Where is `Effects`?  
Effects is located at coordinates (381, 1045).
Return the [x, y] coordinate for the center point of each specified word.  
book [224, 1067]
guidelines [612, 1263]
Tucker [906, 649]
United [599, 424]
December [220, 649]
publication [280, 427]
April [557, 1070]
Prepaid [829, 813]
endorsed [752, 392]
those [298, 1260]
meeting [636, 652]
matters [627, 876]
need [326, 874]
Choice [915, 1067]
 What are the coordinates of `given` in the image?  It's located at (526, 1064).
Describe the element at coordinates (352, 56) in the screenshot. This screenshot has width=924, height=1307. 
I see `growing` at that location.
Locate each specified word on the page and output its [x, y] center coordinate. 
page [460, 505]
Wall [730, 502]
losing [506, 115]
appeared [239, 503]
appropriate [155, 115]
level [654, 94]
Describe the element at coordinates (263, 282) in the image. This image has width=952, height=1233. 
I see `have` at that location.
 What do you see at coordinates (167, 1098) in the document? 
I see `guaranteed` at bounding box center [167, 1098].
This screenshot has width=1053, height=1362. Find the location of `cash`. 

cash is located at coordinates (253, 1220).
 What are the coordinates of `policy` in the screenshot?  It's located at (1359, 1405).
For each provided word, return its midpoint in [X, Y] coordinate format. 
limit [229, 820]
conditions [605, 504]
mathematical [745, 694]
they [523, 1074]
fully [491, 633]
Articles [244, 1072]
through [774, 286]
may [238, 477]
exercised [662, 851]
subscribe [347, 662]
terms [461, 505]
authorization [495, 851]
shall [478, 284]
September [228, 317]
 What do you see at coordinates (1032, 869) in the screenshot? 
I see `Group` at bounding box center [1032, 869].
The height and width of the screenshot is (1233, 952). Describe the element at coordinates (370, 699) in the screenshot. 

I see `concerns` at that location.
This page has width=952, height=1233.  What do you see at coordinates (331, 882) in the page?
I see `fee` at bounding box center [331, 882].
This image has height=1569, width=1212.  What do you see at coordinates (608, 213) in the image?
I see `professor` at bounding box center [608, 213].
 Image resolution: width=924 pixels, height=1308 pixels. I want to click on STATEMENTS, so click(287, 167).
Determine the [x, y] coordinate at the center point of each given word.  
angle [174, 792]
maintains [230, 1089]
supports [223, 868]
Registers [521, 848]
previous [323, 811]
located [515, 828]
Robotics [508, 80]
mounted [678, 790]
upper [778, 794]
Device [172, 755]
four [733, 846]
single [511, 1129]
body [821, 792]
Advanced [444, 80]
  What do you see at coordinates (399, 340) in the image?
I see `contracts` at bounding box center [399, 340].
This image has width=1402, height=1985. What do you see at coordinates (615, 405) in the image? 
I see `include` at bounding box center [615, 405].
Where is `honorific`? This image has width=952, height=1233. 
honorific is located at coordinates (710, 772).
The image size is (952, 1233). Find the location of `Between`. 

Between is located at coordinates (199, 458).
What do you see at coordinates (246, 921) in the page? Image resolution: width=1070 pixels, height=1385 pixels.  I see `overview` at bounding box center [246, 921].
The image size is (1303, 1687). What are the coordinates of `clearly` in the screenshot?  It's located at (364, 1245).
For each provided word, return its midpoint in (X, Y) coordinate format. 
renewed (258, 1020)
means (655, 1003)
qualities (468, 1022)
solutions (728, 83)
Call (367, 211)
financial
§ §
▶ [Challenge]: Please count how many lines of the entries above contain the word "pixels", matching case exactly, and give only that number.

▶ [Answer below]: 2